- WHAT TO WORK ON
Your output must match the records below character for character.

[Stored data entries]
■ ■ ■ ■ ■ ■ ■

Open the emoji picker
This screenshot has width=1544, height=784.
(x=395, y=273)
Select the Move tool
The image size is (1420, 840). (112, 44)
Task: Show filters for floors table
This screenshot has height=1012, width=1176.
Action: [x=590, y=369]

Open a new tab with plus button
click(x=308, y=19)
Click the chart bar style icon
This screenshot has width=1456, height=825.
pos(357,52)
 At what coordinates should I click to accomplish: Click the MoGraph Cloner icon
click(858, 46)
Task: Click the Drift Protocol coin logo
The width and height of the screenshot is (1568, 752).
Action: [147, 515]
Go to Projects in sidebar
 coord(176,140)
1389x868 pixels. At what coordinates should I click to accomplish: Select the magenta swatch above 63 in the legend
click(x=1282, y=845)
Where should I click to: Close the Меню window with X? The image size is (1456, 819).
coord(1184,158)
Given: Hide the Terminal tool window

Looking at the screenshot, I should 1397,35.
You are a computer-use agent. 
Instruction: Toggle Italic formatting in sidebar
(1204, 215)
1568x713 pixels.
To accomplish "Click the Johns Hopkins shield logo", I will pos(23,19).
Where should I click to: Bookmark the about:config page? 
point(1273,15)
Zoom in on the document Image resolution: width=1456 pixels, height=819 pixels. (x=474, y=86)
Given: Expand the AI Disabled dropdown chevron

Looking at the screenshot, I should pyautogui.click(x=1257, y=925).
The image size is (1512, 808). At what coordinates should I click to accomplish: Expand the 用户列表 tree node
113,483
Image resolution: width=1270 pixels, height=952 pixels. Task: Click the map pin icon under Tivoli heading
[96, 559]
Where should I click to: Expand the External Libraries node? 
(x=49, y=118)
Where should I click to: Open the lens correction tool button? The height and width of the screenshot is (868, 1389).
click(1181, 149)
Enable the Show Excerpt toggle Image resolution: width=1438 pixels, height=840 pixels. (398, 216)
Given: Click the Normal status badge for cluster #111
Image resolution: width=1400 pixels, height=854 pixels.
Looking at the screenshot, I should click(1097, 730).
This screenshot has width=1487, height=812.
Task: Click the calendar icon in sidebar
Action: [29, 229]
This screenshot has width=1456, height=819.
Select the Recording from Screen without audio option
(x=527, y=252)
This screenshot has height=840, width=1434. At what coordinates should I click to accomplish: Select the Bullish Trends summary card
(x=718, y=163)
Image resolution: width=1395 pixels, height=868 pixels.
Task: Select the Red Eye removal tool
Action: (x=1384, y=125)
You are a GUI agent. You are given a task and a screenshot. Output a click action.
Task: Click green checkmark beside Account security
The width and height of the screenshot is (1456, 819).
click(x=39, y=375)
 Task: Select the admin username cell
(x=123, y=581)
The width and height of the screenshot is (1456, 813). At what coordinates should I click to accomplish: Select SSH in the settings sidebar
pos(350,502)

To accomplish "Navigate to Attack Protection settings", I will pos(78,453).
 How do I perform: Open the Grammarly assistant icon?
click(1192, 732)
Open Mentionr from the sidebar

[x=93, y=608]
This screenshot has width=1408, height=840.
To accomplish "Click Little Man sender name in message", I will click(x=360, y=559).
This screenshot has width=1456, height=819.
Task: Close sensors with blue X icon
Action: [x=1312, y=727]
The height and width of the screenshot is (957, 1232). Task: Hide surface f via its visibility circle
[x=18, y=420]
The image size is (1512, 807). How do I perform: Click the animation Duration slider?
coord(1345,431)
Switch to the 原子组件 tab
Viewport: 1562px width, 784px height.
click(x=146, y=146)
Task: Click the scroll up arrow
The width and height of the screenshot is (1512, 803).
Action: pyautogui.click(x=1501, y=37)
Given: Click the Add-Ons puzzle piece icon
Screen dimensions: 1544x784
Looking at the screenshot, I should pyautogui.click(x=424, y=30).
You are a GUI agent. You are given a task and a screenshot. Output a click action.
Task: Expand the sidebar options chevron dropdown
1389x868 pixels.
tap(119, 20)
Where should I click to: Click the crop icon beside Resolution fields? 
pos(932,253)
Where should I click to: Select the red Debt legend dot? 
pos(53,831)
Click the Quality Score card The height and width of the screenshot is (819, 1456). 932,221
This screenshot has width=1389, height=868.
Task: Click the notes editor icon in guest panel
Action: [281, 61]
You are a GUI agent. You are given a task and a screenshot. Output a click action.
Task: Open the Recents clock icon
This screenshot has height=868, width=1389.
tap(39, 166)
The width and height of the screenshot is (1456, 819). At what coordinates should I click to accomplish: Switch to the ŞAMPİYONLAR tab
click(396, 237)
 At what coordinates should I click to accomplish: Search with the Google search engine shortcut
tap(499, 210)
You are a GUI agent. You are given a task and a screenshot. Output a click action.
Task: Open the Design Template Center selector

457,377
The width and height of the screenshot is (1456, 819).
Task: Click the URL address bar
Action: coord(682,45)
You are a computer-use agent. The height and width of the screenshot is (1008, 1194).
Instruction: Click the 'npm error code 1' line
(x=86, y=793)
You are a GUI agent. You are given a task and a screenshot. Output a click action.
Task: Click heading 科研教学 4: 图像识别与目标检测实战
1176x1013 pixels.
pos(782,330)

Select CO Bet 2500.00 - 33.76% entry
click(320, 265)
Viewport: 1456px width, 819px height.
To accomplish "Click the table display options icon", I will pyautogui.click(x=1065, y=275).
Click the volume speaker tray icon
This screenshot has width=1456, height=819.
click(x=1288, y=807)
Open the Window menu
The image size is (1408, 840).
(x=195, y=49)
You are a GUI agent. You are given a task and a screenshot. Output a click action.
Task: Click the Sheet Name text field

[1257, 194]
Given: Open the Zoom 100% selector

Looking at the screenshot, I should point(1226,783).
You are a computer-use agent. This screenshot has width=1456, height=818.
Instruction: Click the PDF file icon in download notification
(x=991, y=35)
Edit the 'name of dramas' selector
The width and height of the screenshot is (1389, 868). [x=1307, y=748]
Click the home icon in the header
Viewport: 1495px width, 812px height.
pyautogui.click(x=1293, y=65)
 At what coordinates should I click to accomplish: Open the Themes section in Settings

■ ■ ■ ■ ■ ■ ■

- RESPONSE AREA
Open the emoji picker
This screenshot has width=1544, height=784.
(x=395, y=273)
Select the Move tool
The image size is (1420, 840). (112, 44)
Task: Show filters for floors table
This screenshot has height=1012, width=1176.
Action: [x=590, y=369]

Open a new tab with plus button
click(x=308, y=19)
Click the chart bar style icon
This screenshot has width=1456, height=825.
pos(357,52)
 At what coordinates should I click to accomplish: Click the MoGraph Cloner icon
click(858, 46)
Task: Click the Drift Protocol coin logo
The width and height of the screenshot is (1568, 752).
Action: [147, 515]
Go to Projects in sidebar
 coord(176,140)
1389x868 pixels. At what coordinates should I click to accomplish: Select the magenta swatch above 63 in the legend
click(x=1282, y=845)
Where should I click to: Close the Меню window with X? The image size is (1456, 819).
coord(1184,158)
Given: Hide the Terminal tool window

Looking at the screenshot, I should 1397,35.
You are a computer-use agent. 
Instruction: Toggle Italic formatting in sidebar
(1204, 215)
1568x713 pixels.
To accomplish "Click the Johns Hopkins shield logo", I will pos(23,19).
Where should I click to: Bookmark the about:config page? 
point(1273,15)
Zoom in on the document Image resolution: width=1456 pixels, height=819 pixels. (x=474, y=86)
Given: Expand the AI Disabled dropdown chevron

Looking at the screenshot, I should pyautogui.click(x=1257, y=925).
The image size is (1512, 808). At what coordinates should I click to accomplish: Expand the 用户列表 tree node
113,483
Image resolution: width=1270 pixels, height=952 pixels. Task: Click the map pin icon under Tivoli heading
[96, 559]
Where should I click to: Expand the External Libraries node? 
(x=49, y=118)
Where should I click to: Open the lens correction tool button? The height and width of the screenshot is (868, 1389).
click(1181, 149)
Enable the Show Excerpt toggle Image resolution: width=1438 pixels, height=840 pixels. (398, 216)
Given: Click the Normal status badge for cluster #111
Image resolution: width=1400 pixels, height=854 pixels.
Looking at the screenshot, I should click(1097, 730).
This screenshot has width=1487, height=812.
Task: Click the calendar icon in sidebar
Action: [29, 229]
This screenshot has width=1456, height=819.
Select the Recording from Screen without audio option
(x=527, y=252)
This screenshot has height=840, width=1434. At what coordinates should I click to accomplish: Select the Bullish Trends summary card
(x=718, y=163)
Image resolution: width=1395 pixels, height=868 pixels.
Task: Select the Red Eye removal tool
Action: (x=1384, y=125)
You are a GUI agent. You are given a task and a screenshot. Output a click action.
Task: Click green checkmark beside Account security
The width and height of the screenshot is (1456, 819).
click(x=39, y=375)
 Task: Select the admin username cell
(x=123, y=581)
The width and height of the screenshot is (1456, 813). At what coordinates should I click to accomplish: Select SSH in the settings sidebar
pos(350,502)

To accomplish "Navigate to Attack Protection settings", I will pos(78,453).
 How do I perform: Open the Grammarly assistant icon?
click(1192, 732)
Open Mentionr from the sidebar

[x=93, y=608]
This screenshot has width=1408, height=840.
To accomplish "Click Little Man sender name in message", I will click(x=360, y=559).
This screenshot has width=1456, height=819.
Task: Close sensors with blue X icon
Action: [x=1312, y=727]
The height and width of the screenshot is (957, 1232). Task: Hide surface f via its visibility circle
[x=18, y=420]
The image size is (1512, 807). How do I perform: Click the animation Duration slider?
coord(1345,431)
Switch to the 原子组件 tab
Viewport: 1562px width, 784px height.
click(x=146, y=146)
Task: Click the scroll up arrow
The width and height of the screenshot is (1512, 803).
Action: pyautogui.click(x=1501, y=37)
Given: Click the Add-Ons puzzle piece icon
Screen dimensions: 1544x784
Looking at the screenshot, I should pyautogui.click(x=424, y=30).
You are a GUI agent. You are given a task and a screenshot. Output a click action.
Task: Expand the sidebar options chevron dropdown
1389x868 pixels.
tap(119, 20)
Where should I click to: Click the crop icon beside Resolution fields? 
pos(932,253)
Where should I click to: Select the red Debt legend dot? 
pos(53,831)
Click the Quality Score card The height and width of the screenshot is (819, 1456). 932,221
This screenshot has width=1389, height=868.
Task: Click the notes editor icon in guest panel
Action: [281, 61]
You are a GUI agent. You are given a task and a screenshot. Output a click action.
Task: Open the Recents clock icon
This screenshot has height=868, width=1389.
tap(39, 166)
The width and height of the screenshot is (1456, 819). At what coordinates should I click to accomplish: Switch to the ŞAMPİYONLAR tab
click(396, 237)
 At what coordinates should I click to accomplish: Search with the Google search engine shortcut
tap(499, 210)
You are a GUI agent. You are given a task and a screenshot. Output a click action.
Task: Open the Design Template Center selector

457,377
The width and height of the screenshot is (1456, 819).
Task: Click the URL address bar
Action: coord(682,45)
You are a computer-use agent. The height and width of the screenshot is (1008, 1194).
Instruction: Click the 'npm error code 1' line
(x=86, y=793)
You are a GUI agent. You are given a task and a screenshot. Output a click action.
Task: Click heading 科研教学 4: 图像识别与目标检测实战
1176x1013 pixels.
pos(782,330)

Select CO Bet 2500.00 - 33.76% entry
click(320, 265)
Viewport: 1456px width, 819px height.
To accomplish "Click the table display options icon", I will pyautogui.click(x=1065, y=275).
Click the volume speaker tray icon
This screenshot has width=1456, height=819.
click(x=1288, y=807)
Open the Window menu
The image size is (1408, 840).
(x=195, y=49)
You are a GUI agent. You are given a task and a screenshot. Output a click action.
Task: Click the Sheet Name text field

[1257, 194]
Given: Open the Zoom 100% selector

Looking at the screenshot, I should point(1226,783).
You are a computer-use agent. This screenshot has width=1456, height=818.
Instruction: Click the PDF file icon in download notification
(x=991, y=35)
Edit the 'name of dramas' selector
The width and height of the screenshot is (1389, 868). [x=1307, y=748]
Click the home icon in the header
Viewport: 1495px width, 812px height.
pyautogui.click(x=1293, y=65)
 At what coordinates should I click to accomplish: Open the Themes section in Settings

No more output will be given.